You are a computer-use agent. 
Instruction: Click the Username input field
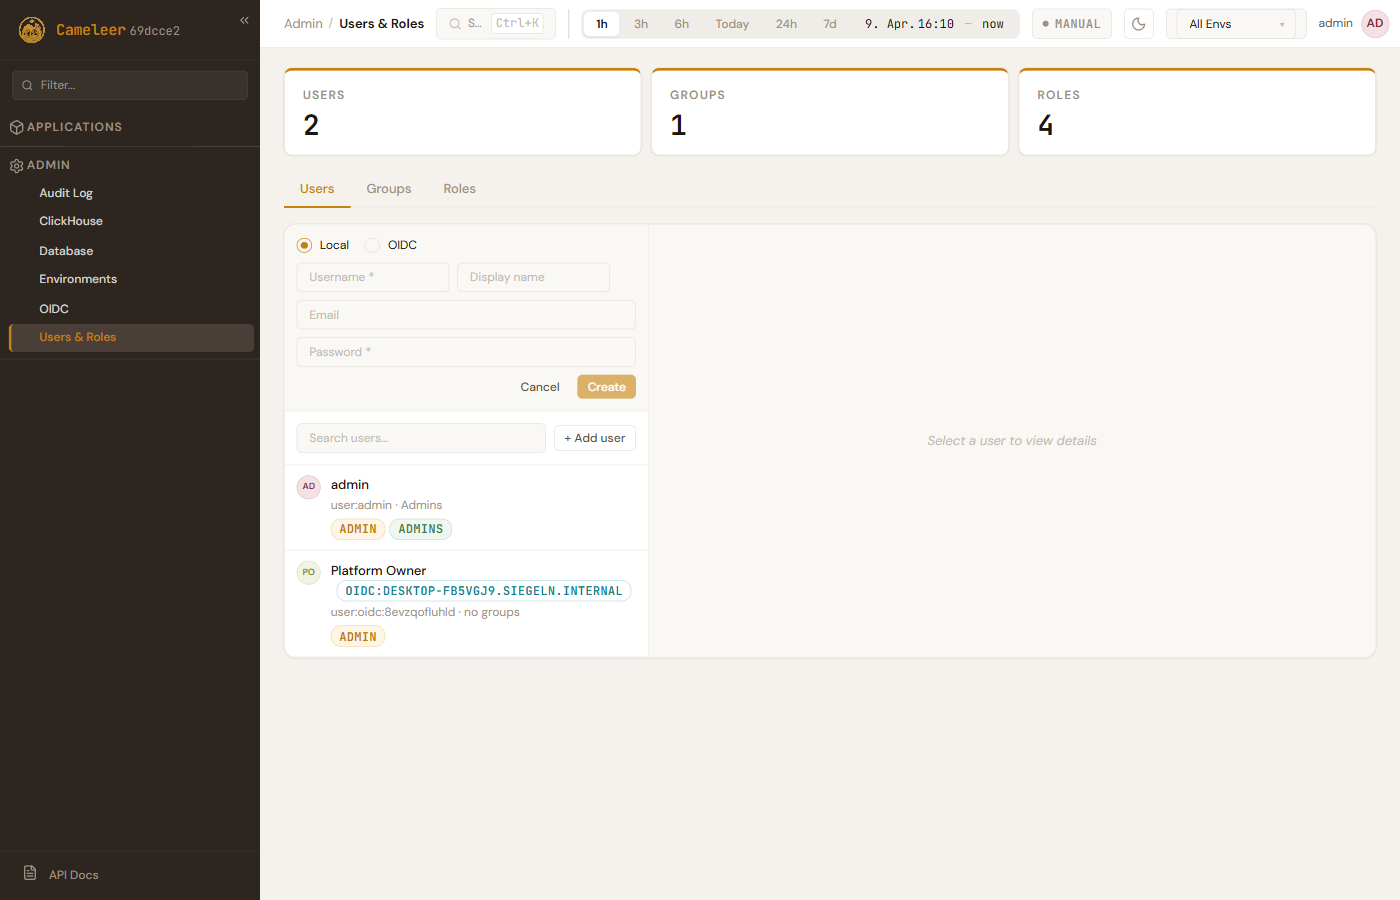point(372,277)
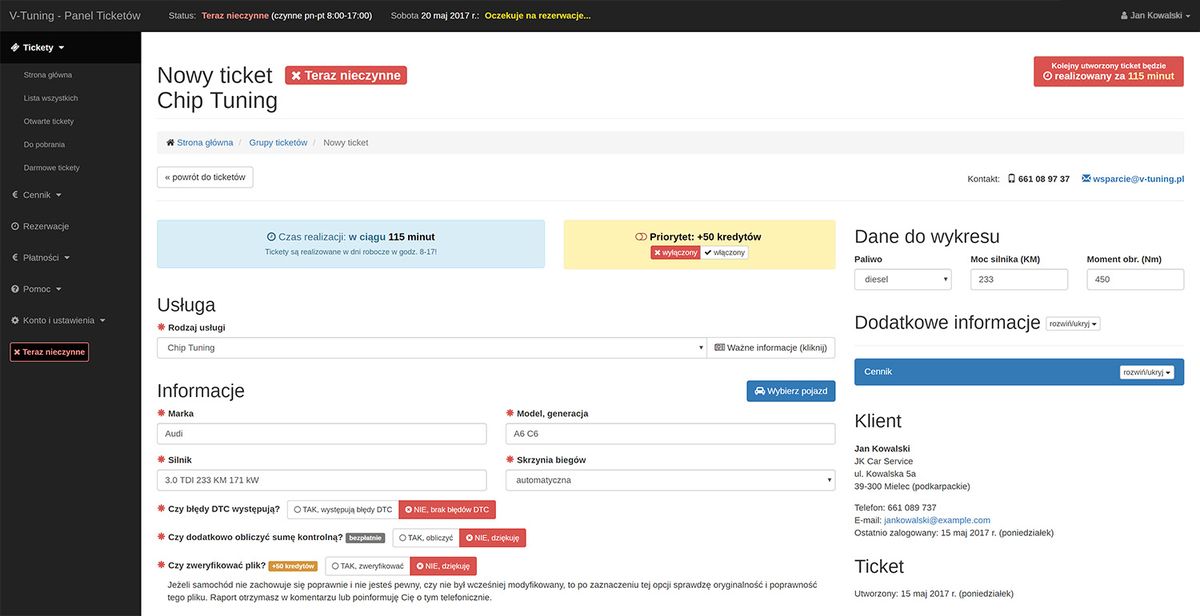Click the Rezerwacje clock icon in the sidebar

[14, 226]
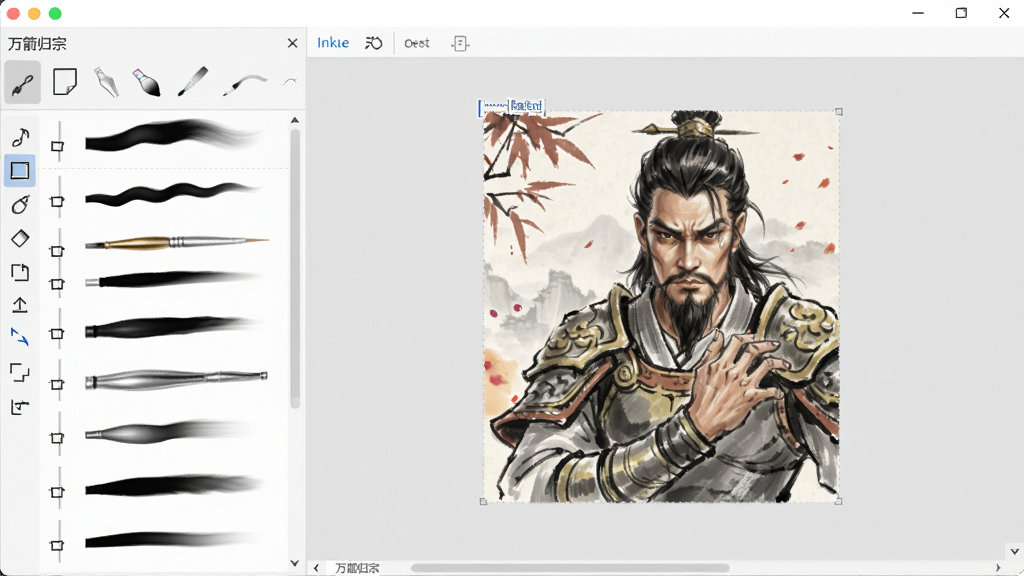1024x576 pixels.
Task: Toggle checkbox beside first bold ink stroke
Action: tap(57, 147)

• [What you have to do] Print the records above word for word, omitting the pictures.

• [Solution to this problem]
You are a computer-use agent. 
Instruction: Click the Username input field
point(372,277)
Click the Rezerwacje clock icon in the sidebar

[14, 226]
1024x576 pixels.
Task: Toggle checkbox beside first bold ink stroke
Action: tap(57, 147)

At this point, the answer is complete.